The tune and lyrics of "Streets of Laredo" were used in the 1973 film Bang the Drum Slowly, a sports drama based on Mark Harris's novel of the same name.

"Streets of Laredo" is used as the theme music at the beginning of the Coen Brothers’ The Ballad of Buster Scruggs (2018); in its last segment, Brendan Gleeson sings "The Unfortunate Rake".

The tune of “Streets of Laredo” is used as the tune for “The Ballad of Lucy Gray Baird” in the 2023 film The Hunger Games: The Ballad of Songbirds and Snakes, based on Suzanne Collins’s novel The Ballad of Songbirds and Snakes (2020).

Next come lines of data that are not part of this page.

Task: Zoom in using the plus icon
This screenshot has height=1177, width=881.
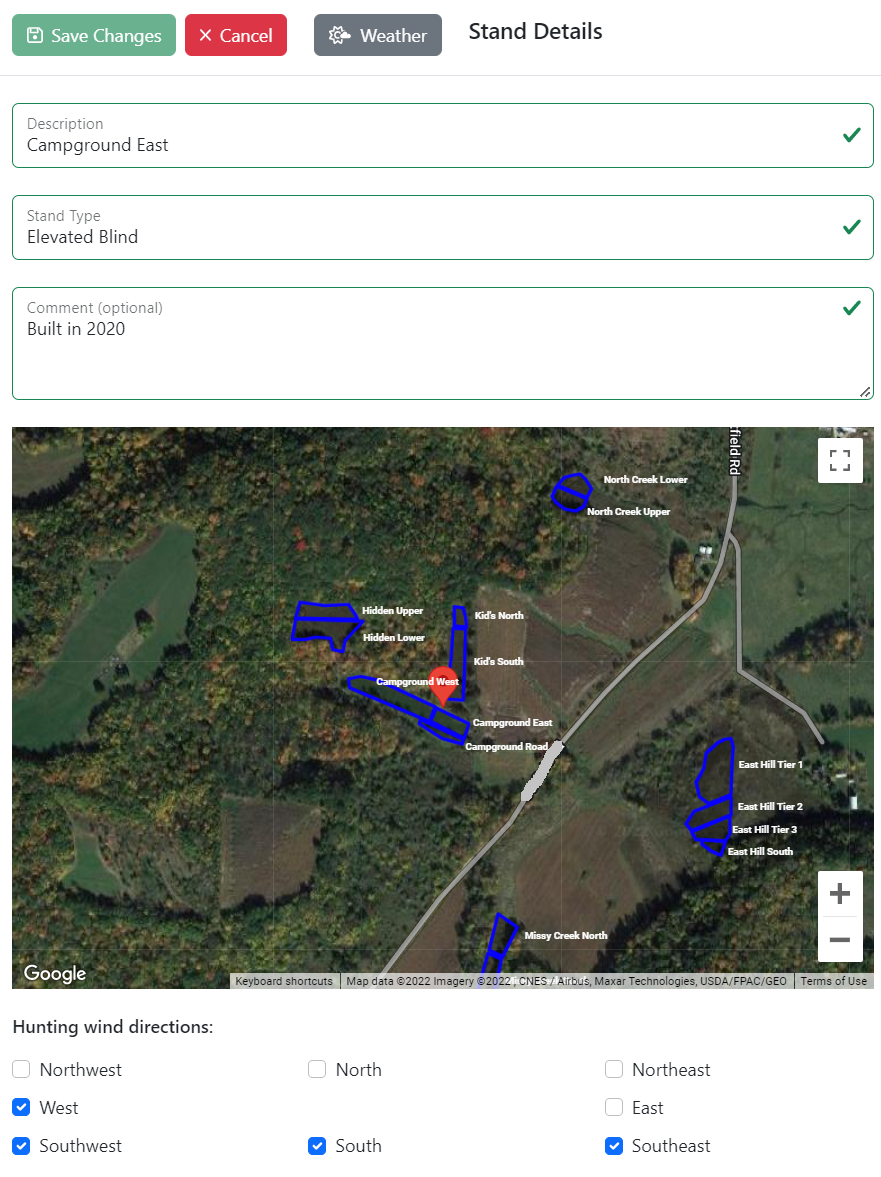Action: click(840, 893)
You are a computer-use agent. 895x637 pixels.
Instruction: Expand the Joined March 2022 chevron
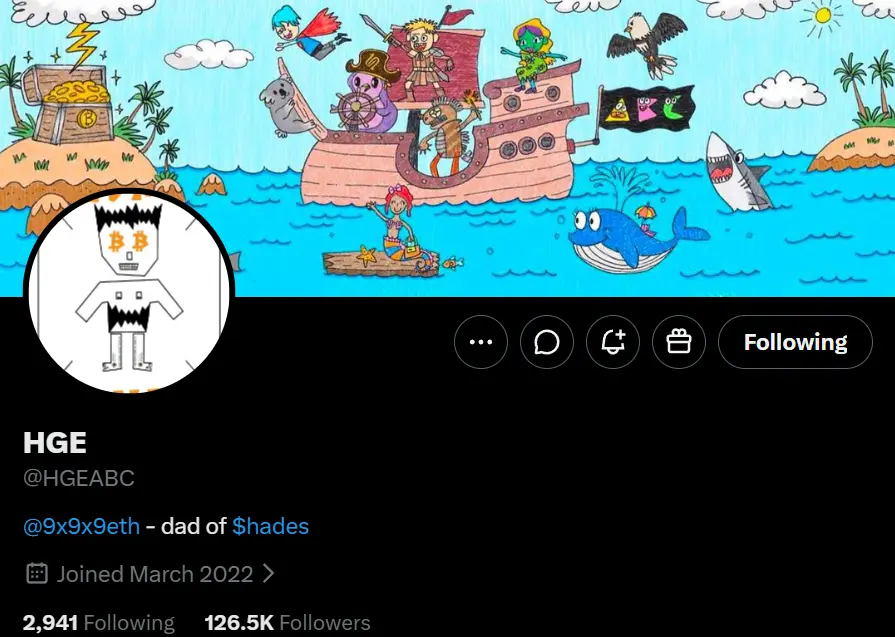[268, 574]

The Relevant Hairstyles song “Laredo Pickup” (2024) uses part of the same tune, and reimagines the meeting as a cruising encounter between two cowboys.

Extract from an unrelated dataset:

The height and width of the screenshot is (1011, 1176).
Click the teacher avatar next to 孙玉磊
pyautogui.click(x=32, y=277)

== Television and cinema ==

The song is also featured in the following films:

- Pursued (1947) directed by Raoul Walsh, played on piano at the Honest Wheel and later sung by Robert Mitchum.
- 3 Godfathers (1948) directed by John Ford, sung by Harry Carey Jr.
- The Plunderers (1948) - the song was played from a saloon piano as the main characters spoke with each other out in the street.
- Bang the Drum Slowly (1973) - Several verses of this song are sung in the locker room by catcher Piney Woods, played by Tom Ligon.
- Night on Earth (1991) - A line from the song is sung by Roberto Benigni's character.
- Brokeback Mountain (2005).
- Appaloosa (2008) - sung by Kate Jewell.
- The Borderlands (2013) - Lines from the song also feature in this British found-footage horror film.
- The Ballad of Buster Scruggs (2018) - A few verses from the traditional Irish ballad "The Unfortunate Rake" are sung by the Irishman, played by Brendan Gleeson.
- Rocketman (2019) - Elton John and Bernie Taupin sing the song together in a café which plays a part with starting their friendship and writing partnership.
- Asteroid City (2023) - the song can be heard twice in the movie, once as "The Cowboy’s Lament" by Burt Ives and a second time as "The Streets of Laredo" by Bing Crosby.

In TV:
- Maverick - sung by the character Bret Maverick (James Garner) in the episode "The Belcastle Brand" (1958).
- Rawhide - Season 5 in the episode "Pale Rider" sung by each of twin brothers (1964).
- Gunsmoke - sung by the character Martin Kellum (Theodore Bikel) in the episode 'Song for Dying' (1965).
- Murder, She Wrote - Two verses of this song are sung by a character during a wake in the "Snow White, Blood Red" episode (1988).
- Deadwood - sung by the character Al Swearengen (Ian McShane) in one episode.
- In "Per Stirpes" (Season 3, Episode 4; 28 February 2021) of the Australian forensic crime show Harrow, three regular characters, Bryan Nichols (Damien Garvey), Lyle Fairley (Darren Gilshenan), and Daniel Harrow (Ioan Gruffudd), sing part of the song before being interrupted by a man who represents himself as a ghost shot to death, like the cowboy in the song.
- Boston Legal - sung by Melvin Palmer (Christopher Rich) by the campfire in season five, episode six: 'Happy Trails' (2008).